■ TASK STATEMENT:
Omitting every picture, output the records below exactly, please.

:: DATASET RECORDS

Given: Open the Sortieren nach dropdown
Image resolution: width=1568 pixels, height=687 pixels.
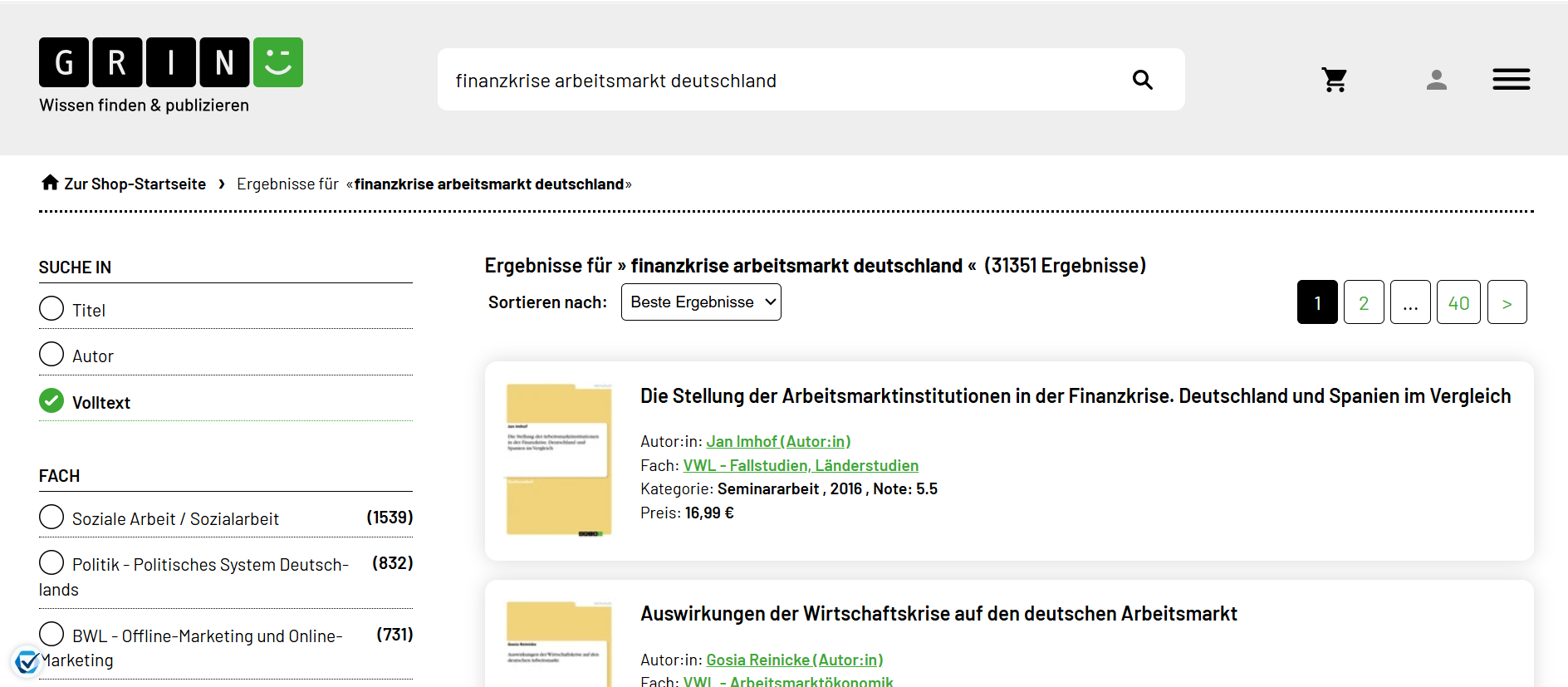Looking at the screenshot, I should (700, 302).
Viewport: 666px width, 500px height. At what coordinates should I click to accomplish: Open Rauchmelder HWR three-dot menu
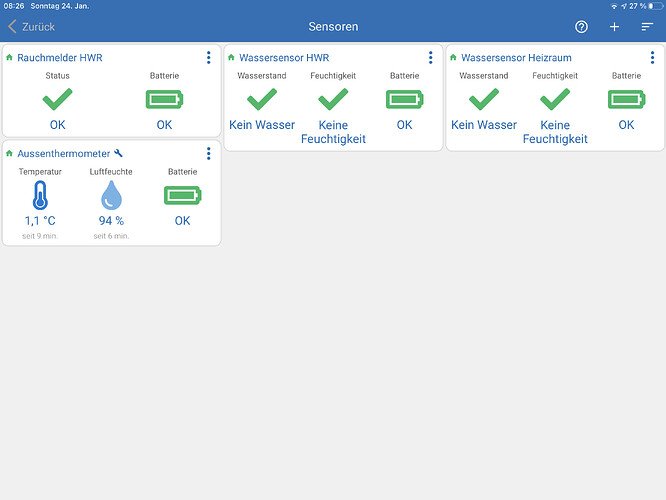208,58
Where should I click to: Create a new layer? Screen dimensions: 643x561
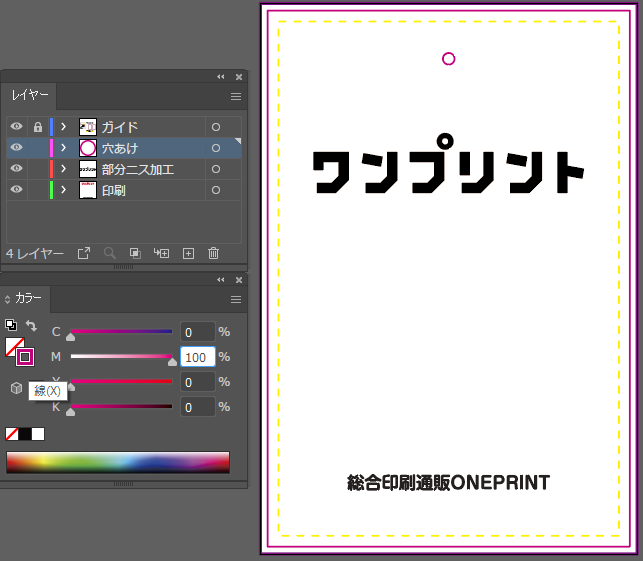187,254
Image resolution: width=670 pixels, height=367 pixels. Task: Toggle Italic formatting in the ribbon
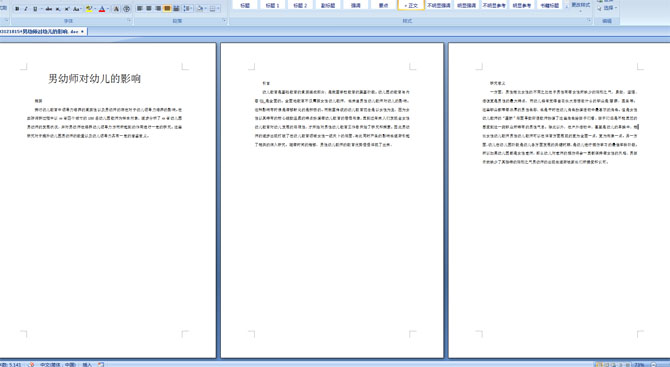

::::

■ ANSWER SECTION:
Given: Open the Sortieren nach dropdown
Image resolution: width=1568 pixels, height=687 pixels.
Looking at the screenshot, I should (700, 302).
Viewport: 666px width, 500px height. At what coordinates should I click to accomplish: Open Rauchmelder HWR three-dot menu
208,58
Where should I click to: Create a new layer? Screen dimensions: 643x561
187,254
Image resolution: width=670 pixels, height=367 pixels. Task: Toggle Italic formatting in the ribbon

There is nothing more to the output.